How 'transitory' is Japanese inflation?

From flour to fridges: Price pressures loom, but BOJ and experts say they won't last

Nikkei -- May 16
For over a year, the Federal Reserve insisted that the rise in U.S. inflation was "transitory," while evidence mounted to the contrary. It dropped the claim in November and the word is now a punchline for critics of the central bank, who say it should have acted to tame prices sooner.

Cross to Japan, where inflation this year is expected to hit 2% after three decades of basically no rise at all. Bank of Japan Gov. Haruhiko Kuroda last month sounded a lot like his opposite at the Fed, Jerome Powell, when he told the Japanese parliament he would stick to his loose monetary policy.

"There is no need to tighten monetary policy in response to a transitory trend, as opposed to a sustained one," Kuroda said.

The latest consumer price index data, due Friday, is a key focus for market players this week. According to 10 economists polled by Nikkei, core inflation, which in Japan excludes prices for fresh food, is forecast to rise to 2% in April from 0.8% in March amid global commodity shortages following the COVID pandemic and the Russian invasion of Ukraine.

Data on Monday showed Japan's wholesale prices jumped 10% in April from the same month a year earlier, the biggest increase in at least 40 years.
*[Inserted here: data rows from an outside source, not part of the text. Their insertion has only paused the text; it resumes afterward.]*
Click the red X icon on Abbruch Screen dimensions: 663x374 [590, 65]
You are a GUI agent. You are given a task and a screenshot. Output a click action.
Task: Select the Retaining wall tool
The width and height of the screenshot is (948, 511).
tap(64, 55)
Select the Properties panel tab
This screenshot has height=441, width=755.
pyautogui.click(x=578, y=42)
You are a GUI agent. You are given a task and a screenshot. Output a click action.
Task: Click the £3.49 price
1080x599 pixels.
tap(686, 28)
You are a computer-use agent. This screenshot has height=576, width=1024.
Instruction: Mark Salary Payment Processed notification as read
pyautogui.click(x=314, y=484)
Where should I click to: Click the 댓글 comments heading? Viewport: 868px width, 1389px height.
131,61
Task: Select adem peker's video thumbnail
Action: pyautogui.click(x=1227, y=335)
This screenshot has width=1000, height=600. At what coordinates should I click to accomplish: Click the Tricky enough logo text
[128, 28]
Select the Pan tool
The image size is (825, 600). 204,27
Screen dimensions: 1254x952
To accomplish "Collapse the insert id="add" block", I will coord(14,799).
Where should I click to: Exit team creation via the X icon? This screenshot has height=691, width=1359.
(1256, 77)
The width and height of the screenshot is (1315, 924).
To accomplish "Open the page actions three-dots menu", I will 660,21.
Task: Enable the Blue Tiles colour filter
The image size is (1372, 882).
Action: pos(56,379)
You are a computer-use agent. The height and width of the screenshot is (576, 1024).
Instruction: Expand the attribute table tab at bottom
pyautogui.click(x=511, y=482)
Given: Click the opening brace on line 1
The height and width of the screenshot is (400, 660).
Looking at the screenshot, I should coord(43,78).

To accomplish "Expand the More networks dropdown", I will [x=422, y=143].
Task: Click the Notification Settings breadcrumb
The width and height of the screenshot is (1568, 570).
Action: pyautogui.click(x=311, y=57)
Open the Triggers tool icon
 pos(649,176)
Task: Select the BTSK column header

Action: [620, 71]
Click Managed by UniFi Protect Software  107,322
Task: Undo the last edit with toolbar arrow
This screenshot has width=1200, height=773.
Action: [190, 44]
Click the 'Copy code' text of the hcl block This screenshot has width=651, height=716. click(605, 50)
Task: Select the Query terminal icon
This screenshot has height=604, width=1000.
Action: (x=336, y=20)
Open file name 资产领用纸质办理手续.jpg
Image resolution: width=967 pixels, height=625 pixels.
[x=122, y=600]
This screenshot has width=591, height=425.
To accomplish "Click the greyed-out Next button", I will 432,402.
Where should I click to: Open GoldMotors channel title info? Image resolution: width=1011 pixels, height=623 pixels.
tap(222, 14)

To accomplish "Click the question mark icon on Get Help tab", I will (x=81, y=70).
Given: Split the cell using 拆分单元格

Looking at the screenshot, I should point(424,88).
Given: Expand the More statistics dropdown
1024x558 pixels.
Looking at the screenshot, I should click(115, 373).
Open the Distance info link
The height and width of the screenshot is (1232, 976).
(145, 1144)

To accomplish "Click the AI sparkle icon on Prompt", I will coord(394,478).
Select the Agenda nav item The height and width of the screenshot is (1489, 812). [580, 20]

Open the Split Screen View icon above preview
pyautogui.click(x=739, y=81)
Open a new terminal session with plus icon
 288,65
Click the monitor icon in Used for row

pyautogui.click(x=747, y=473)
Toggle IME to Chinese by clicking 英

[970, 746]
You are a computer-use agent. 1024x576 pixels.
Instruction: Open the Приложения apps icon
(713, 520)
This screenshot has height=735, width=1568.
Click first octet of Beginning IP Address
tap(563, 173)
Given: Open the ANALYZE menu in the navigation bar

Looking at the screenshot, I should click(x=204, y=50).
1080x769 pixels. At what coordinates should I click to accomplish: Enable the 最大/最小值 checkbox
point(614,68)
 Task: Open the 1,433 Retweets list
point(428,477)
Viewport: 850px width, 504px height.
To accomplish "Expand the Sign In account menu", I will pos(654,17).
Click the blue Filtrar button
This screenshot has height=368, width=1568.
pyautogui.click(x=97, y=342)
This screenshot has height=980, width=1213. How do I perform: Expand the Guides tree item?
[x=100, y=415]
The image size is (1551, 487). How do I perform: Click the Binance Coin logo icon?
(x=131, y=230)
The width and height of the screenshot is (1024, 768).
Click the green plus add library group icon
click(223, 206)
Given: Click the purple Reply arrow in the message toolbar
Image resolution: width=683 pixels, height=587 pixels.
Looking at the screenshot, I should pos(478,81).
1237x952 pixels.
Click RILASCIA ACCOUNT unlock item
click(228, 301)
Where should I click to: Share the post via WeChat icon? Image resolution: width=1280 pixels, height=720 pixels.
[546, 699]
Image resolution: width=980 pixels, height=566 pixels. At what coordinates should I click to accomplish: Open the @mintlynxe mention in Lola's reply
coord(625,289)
Hitting 2% in the CPI is a key policy goal of the BOJ as it tries to lift the nation out of deflation, but the central bank and most private-sector economists predict that a rise to that level will be short-lived and that Japan will return to disinflation. They point to persistently weak wage pressure in Japan, and the legacy of deflation, which has deeply affected how people react to the price rises they do see.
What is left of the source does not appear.